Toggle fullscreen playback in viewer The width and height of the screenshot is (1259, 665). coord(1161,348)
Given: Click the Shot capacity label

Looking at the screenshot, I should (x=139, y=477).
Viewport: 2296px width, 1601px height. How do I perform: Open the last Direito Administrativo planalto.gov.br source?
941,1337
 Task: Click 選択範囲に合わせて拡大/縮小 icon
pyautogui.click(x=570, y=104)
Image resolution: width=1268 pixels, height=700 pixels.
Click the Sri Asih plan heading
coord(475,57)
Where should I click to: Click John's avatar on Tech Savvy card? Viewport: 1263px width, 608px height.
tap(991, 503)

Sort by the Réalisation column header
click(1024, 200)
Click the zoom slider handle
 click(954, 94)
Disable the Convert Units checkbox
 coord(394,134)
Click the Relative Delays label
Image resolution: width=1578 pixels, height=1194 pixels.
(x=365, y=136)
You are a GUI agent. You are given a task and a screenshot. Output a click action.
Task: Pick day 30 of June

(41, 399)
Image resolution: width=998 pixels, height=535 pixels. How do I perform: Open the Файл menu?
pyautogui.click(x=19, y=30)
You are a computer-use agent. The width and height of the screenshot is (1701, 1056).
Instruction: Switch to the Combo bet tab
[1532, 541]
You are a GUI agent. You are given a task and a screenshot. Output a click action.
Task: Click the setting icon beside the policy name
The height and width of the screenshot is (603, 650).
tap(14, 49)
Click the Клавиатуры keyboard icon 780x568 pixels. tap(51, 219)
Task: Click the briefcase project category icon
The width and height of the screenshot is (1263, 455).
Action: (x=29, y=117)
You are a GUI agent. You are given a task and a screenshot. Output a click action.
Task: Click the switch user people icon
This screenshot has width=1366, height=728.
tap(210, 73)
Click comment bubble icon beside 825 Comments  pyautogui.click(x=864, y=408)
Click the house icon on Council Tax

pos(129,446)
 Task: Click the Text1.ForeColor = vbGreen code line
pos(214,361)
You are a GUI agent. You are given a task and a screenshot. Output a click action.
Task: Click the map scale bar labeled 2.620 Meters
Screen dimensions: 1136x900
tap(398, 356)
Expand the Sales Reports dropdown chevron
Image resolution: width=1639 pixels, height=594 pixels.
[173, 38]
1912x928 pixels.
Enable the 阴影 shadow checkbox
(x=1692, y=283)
----
| Work item |
Reproduce all of the records, keeping every character unchanged.

| Answer section |
Toggle fullscreen playback in viewer The width and height of the screenshot is (1259, 665). coord(1161,348)
Given: Click the Shot capacity label

Looking at the screenshot, I should (x=139, y=477).
Viewport: 2296px width, 1601px height. How do I perform: Open the last Direito Administrativo planalto.gov.br source?
941,1337
 Task: Click 選択範囲に合わせて拡大/縮小 icon
pyautogui.click(x=570, y=104)
Image resolution: width=1268 pixels, height=700 pixels.
Click the Sri Asih plan heading
coord(475,57)
Where should I click to: Click John's avatar on Tech Savvy card? Viewport: 1263px width, 608px height.
tap(991, 503)

Sort by the Réalisation column header
click(1024, 200)
Click the zoom slider handle
 click(954, 94)
Disable the Convert Units checkbox
 coord(394,134)
Click the Relative Delays label
Image resolution: width=1578 pixels, height=1194 pixels.
(x=365, y=136)
You are a GUI agent. You are given a task and a screenshot. Output a click action.
Task: Pick day 30 of June

(41, 399)
Image resolution: width=998 pixels, height=535 pixels. How do I perform: Open the Файл menu?
pyautogui.click(x=19, y=30)
You are a computer-use agent. The width and height of the screenshot is (1701, 1056).
Instruction: Switch to the Combo bet tab
[1532, 541]
You are a GUI agent. You are given a task and a screenshot. Output a click action.
Task: Click the setting icon beside the policy name
The height and width of the screenshot is (603, 650).
tap(14, 49)
Click the Клавиатуры keyboard icon 780x568 pixels. tap(51, 219)
Task: Click the briefcase project category icon
The width and height of the screenshot is (1263, 455).
Action: (x=29, y=117)
You are a GUI agent. You are given a task and a screenshot. Output a click action.
Task: Click the switch user people icon
This screenshot has width=1366, height=728.
tap(210, 73)
Click comment bubble icon beside 825 Comments  pyautogui.click(x=864, y=408)
Click the house icon on Council Tax

pos(129,446)
 Task: Click the Text1.ForeColor = vbGreen code line
pos(214,361)
You are a GUI agent. You are given a task and a screenshot. Output a click action.
Task: Click the map scale bar labeled 2.620 Meters
Screen dimensions: 1136x900
tap(398, 356)
Expand the Sales Reports dropdown chevron
Image resolution: width=1639 pixels, height=594 pixels.
[173, 38]
1912x928 pixels.
Enable the 阴影 shadow checkbox
(x=1692, y=283)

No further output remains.